_Exercise brief:_
Go through the entries and set each one down exactly.
──────── Task material
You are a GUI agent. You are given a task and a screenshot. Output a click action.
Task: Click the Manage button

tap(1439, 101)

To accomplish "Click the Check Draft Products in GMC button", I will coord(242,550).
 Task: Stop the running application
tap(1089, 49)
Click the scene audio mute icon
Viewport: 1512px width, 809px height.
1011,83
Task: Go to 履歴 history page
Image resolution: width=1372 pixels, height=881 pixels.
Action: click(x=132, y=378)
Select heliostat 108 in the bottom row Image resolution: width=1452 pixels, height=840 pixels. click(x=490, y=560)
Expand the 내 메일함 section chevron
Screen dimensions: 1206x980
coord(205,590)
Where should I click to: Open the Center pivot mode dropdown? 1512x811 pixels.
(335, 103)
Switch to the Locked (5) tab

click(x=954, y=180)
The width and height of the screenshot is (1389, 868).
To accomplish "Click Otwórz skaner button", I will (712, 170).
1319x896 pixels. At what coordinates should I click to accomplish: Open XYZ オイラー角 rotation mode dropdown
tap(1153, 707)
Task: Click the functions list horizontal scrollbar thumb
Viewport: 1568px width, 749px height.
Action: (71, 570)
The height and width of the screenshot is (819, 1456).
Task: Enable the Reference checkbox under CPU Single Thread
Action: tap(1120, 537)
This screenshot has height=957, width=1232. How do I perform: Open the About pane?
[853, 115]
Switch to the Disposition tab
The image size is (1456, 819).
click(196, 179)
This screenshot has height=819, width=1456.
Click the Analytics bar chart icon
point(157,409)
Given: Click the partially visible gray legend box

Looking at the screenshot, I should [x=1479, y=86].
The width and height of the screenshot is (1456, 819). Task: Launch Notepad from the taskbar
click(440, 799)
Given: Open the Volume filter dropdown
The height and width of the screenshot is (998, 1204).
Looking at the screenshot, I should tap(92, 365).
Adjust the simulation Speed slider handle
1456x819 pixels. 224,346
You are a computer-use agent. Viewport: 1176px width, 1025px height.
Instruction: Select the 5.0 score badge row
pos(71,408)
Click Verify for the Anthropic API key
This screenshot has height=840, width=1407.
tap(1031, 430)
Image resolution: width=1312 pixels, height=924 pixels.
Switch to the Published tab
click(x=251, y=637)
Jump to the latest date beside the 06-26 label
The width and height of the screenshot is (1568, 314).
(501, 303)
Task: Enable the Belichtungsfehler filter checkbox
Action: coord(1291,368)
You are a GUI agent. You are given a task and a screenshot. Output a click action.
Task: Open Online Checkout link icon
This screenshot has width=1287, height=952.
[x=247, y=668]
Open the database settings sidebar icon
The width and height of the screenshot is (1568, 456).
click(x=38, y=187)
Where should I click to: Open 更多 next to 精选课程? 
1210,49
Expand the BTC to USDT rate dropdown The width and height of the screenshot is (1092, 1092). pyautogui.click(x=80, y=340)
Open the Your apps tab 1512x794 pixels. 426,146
────────────────
_Final answer:_
You are a GUI agent. You are given a task and a screenshot. Output a click action.
Task: Click the Manage button

tap(1439, 101)

To accomplish "Click the Check Draft Products in GMC button", I will coord(242,550).
 Task: Stop the running application
tap(1089, 49)
Click the scene audio mute icon
Viewport: 1512px width, 809px height.
1011,83
Task: Go to 履歴 history page
Image resolution: width=1372 pixels, height=881 pixels.
Action: click(x=132, y=378)
Select heliostat 108 in the bottom row Image resolution: width=1452 pixels, height=840 pixels. click(x=490, y=560)
Expand the 내 메일함 section chevron
Screen dimensions: 1206x980
coord(205,590)
Where should I click to: Open the Center pivot mode dropdown? 1512x811 pixels.
(335, 103)
Switch to the Locked (5) tab

click(x=954, y=180)
The width and height of the screenshot is (1389, 868).
To accomplish "Click Otwórz skaner button", I will (712, 170).
1319x896 pixels. At what coordinates should I click to accomplish: Open XYZ オイラー角 rotation mode dropdown
tap(1153, 707)
Task: Click the functions list horizontal scrollbar thumb
Viewport: 1568px width, 749px height.
Action: (71, 570)
The height and width of the screenshot is (819, 1456).
Task: Enable the Reference checkbox under CPU Single Thread
Action: tap(1120, 537)
This screenshot has height=957, width=1232. How do I perform: Open the About pane?
[853, 115]
Switch to the Disposition tab
The image size is (1456, 819).
click(196, 179)
This screenshot has height=819, width=1456.
Click the Analytics bar chart icon
point(157,409)
Given: Click the partially visible gray legend box

Looking at the screenshot, I should [x=1479, y=86].
The width and height of the screenshot is (1456, 819). Task: Launch Notepad from the taskbar
click(440, 799)
Given: Open the Volume filter dropdown
The height and width of the screenshot is (998, 1204).
Looking at the screenshot, I should tap(92, 365).
Adjust the simulation Speed slider handle
1456x819 pixels. 224,346
You are a computer-use agent. Viewport: 1176px width, 1025px height.
Instruction: Select the 5.0 score badge row
pos(71,408)
Click Verify for the Anthropic API key
This screenshot has height=840, width=1407.
tap(1031, 430)
Image resolution: width=1312 pixels, height=924 pixels.
Switch to the Published tab
click(x=251, y=637)
Jump to the latest date beside the 06-26 label
The width and height of the screenshot is (1568, 314).
(501, 303)
Task: Enable the Belichtungsfehler filter checkbox
Action: coord(1291,368)
You are a GUI agent. You are given a task and a screenshot. Output a click action.
Task: Open Online Checkout link icon
This screenshot has width=1287, height=952.
[x=247, y=668]
Open the database settings sidebar icon
The width and height of the screenshot is (1568, 456).
click(x=38, y=187)
Where should I click to: Open 更多 next to 精选课程? 
1210,49
Expand the BTC to USDT rate dropdown The width and height of the screenshot is (1092, 1092). pyautogui.click(x=80, y=340)
Open the Your apps tab 1512x794 pixels. 426,146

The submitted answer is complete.